--- begin DATA EXCERPTS ---

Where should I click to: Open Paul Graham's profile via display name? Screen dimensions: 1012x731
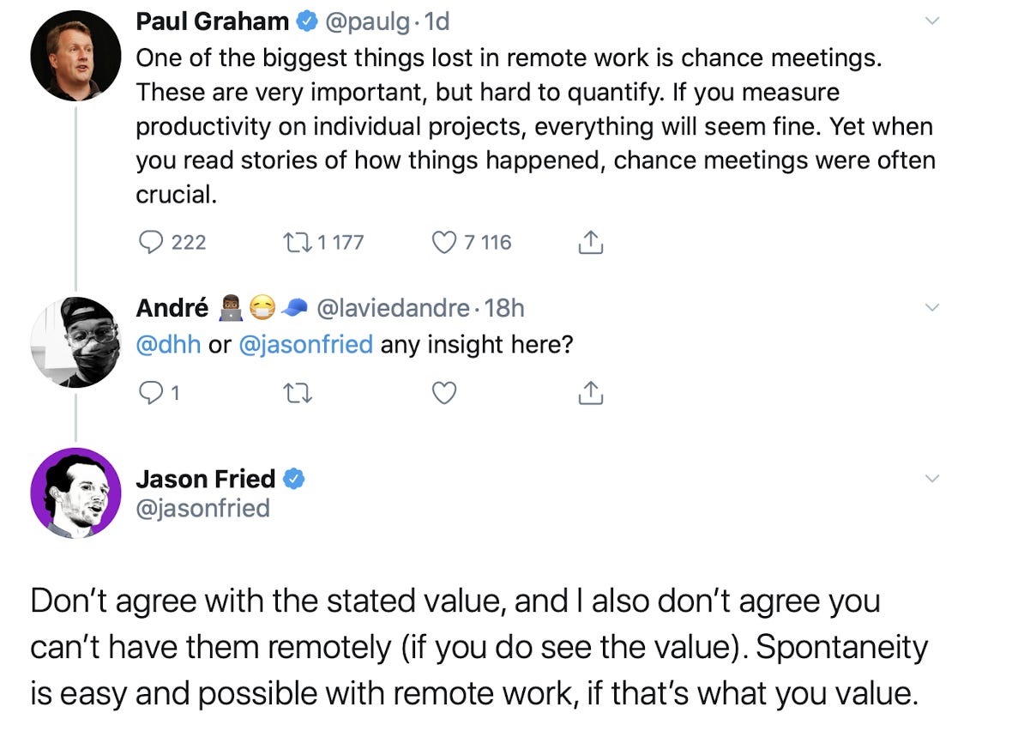tap(212, 21)
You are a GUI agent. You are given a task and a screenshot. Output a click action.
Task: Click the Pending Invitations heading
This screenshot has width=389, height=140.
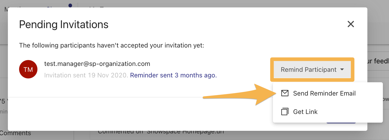[64, 25]
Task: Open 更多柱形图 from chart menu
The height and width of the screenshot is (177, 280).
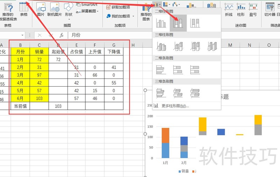Action: click(175, 105)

--- end DATA EXCERPTS ---

● WRITTEN INSTRUCTION
Please count the lines of the data above that contain the string "screenshot", and reply with that number alone.

● FINISHED TASK
3